More than eight decades after it was installed, a memorial to the three 19th-century sibling novelists in London’s Westminster Abbey was amended Thursday to restore the diaereses – the two dots over the e in their surname.

The dots — which indicate that the name is pronounced “brontay” rather than “bront” — were omitted when the stone tablet commemorating Charlotte, Emily and Anne was erected in the abbey’s Poets’ Corner in October 1939, just after the outbreak of World War II.

They were restored after Brontë historian Sharon Wright, editor of the Brontë Society Gazette, raised the issue with Dean of Westminster David Hoyle. The abbey asked its stonemason to tap in the dots and its conservator to paint them.

“There’s no paper record for anyone complaining about this or mentioning this, so I just wanted to put it right, really,” Wright said. “These three Yorkshire women deserve their place here, but they also deserve to have their name spelled correctly.”

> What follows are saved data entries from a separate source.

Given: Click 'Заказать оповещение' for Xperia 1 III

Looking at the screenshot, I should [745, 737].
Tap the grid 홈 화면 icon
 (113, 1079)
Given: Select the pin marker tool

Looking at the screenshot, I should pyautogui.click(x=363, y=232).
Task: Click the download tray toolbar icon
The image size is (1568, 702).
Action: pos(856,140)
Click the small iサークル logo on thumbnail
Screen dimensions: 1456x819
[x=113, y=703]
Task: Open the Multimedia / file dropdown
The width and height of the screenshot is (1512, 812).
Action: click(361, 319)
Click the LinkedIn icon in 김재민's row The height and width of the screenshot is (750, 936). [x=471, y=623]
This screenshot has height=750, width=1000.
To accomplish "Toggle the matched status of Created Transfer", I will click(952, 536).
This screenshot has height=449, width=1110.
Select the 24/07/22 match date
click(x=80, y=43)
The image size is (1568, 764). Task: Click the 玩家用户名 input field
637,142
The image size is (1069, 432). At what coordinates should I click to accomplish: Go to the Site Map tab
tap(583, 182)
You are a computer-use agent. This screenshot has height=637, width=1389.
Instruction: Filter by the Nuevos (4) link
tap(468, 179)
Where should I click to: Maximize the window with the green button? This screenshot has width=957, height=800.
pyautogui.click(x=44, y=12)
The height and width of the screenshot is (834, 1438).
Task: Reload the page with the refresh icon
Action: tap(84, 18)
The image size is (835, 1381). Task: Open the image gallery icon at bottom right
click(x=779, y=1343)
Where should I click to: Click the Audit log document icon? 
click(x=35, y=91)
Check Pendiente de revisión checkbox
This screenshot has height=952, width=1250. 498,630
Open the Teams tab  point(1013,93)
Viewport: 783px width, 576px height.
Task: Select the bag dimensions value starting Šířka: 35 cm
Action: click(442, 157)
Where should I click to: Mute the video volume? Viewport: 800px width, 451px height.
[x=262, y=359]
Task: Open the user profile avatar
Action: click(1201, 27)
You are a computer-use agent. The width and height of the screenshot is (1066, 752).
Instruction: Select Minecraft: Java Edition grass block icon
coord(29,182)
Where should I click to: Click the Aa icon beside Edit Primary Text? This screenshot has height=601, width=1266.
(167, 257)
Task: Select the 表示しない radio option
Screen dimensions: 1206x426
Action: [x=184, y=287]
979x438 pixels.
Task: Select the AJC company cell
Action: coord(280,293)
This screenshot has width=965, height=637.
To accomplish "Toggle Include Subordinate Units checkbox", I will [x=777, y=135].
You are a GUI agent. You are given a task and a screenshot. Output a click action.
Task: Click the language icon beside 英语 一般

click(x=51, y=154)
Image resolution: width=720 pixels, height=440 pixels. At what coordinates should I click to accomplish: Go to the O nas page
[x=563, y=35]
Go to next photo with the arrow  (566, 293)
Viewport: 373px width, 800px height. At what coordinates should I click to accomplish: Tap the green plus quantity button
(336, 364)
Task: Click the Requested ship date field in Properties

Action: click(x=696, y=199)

It’s believed the writers’ Irish father Patrick changed the spelling of his surname from Brunty or Prunty when he went to university in England.

Raised on the wild Yorkshire moors, all three sisters died before they were 40, leaving enduring novels including Charlotte’s “Jane Eyre,” Emily’s “Wuthering Heights” and Anne’s “The Tenant of Wildfell Hall.”

Rebecca Yorke, director of the Brontë Society, welcomed the restoration.

“As the Brontës and their work are loved and respected all over the world, it’s entirely appropriate that their name is spelled correctly on their memorial,” she said.